In the last several days there has been a lot of talk about “respect” to cover up the fact that the MTA is hardlining it on the money, and everything else. Two days in a row, the haughty anti-union voice of the city’s rulers, the New York Times, ran articles saying that “Respect, Just a Little Bit, Has Become the Underlying Issue” for transit workers. But with all the talk of R-E-S-P-E-C-T, the fact is that the Transit Authority, Mayor Bloomberg and Governor Pataki are all giving transit workers the big Dis. The press is demonizing TWU Local 100 president Roger Toussaint as if he was a card-carrying member of Bush’s “Axis of Evil.” The ruling class is preparing as if for civil war, putting 12,000 cops on strike duty, holding televised police training sessions at Shea Stadium in carrying out mass arrests, and leaking plans to bring in the National Guard to put the city under lockdown.

The clear intention is intimidation. The MTA went to court and got an injunction against the union under the anti-strike Taylor Law, which would dock transit workers two days’ pay for every day on strike. Meanwhile, the city has its own suit to hit the union with a $1 million fine on the first day of the strike, and $25,000 for each individual member, doubling the fines every day, plus $5 million in “damages” to cover the city’s strike preparations. And meanwhile the multi-billionaire “Mayor Mike” tries to get himself a “man of the people” image by going out and buying a $663 mountain bike! The union leadership, meanwhile, keeps repeating that it has been doing everything it can to avoid a strike, which is unfortunately true. 

Outside Shea Stadium, cops practice strikebreaking, December 
12. Cops out of the unions!
(Photo: Bill Turnbull/Daily News)

What should have been happening is to prepare the 34,000 New York transit workers and all of city labor for an all-out strike battle. Expose the MTA’s pleas of poverty by demanding to open the books! An elected strike committee should be formed to organize mass picketing in every borough, to shut down every transit barn and TA headquarters at Jay Street, Brooklyn. There should be a mass labor mobilization to tie up Manhattan’s financial district and bring the machinery of U.S. capitalism to a screeching halt. The TWU and other transit unions should declare that they will shut down Metro North, LIRR and PATH commuter railroads as well as private bus lines in a transit strike. As thousands of union supporters stream over Brooklyn Bridge this afternoon, they should be chanting: “Screw Mayor Mike! For a Solid Transit Strike!” And then turn that chant into reality.

- Dataset section
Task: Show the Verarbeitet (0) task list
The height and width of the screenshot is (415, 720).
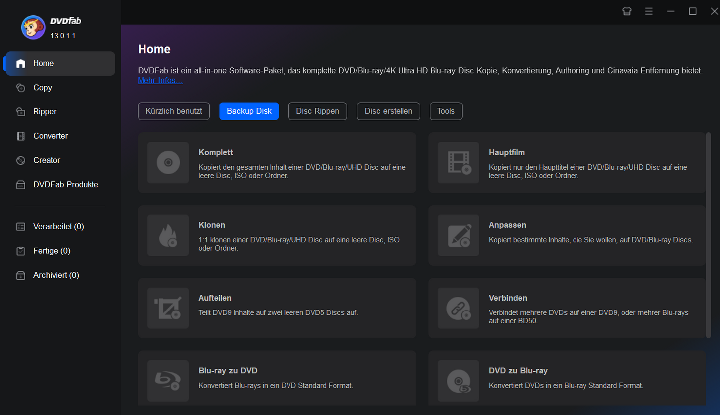Action: tap(58, 227)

- Work instructions
1 – According to the transit strike article, how many police officers were put on strike duty?
2 – Extend the transit strike article past its final sentence.
The data has no connection to the transit strike article.

- Outputs by task
1 – 12,000

2 –
New Directions and Rank and File Caucus: 
Out-Bureaucrats Are Now In

What’s needed, in short, is hard class struggle against an implacable foe. The main obstacle to such a struggle is precisely the labor bureaucracy which, day in and day out, seeks to conciliate the working class with its capitalist exploiters, the class enemy. Even if they are occasionally forced to call a strike by management’s intransigence, the union tops do so at best in a half-hearted way, fearing that an all-out struggle that unleashed the tremendous power of labor would soon sweep them out of their privileged positions. When the going gets tough, they will drop their empty rhetoric and shove sellout deals down the throats of the membership. It’s necessary to forge a fighting leadership of the unions on a program of intransigent class struggle, against the class collaboration of the present pro-capitalist misleaders who hogtie the unions.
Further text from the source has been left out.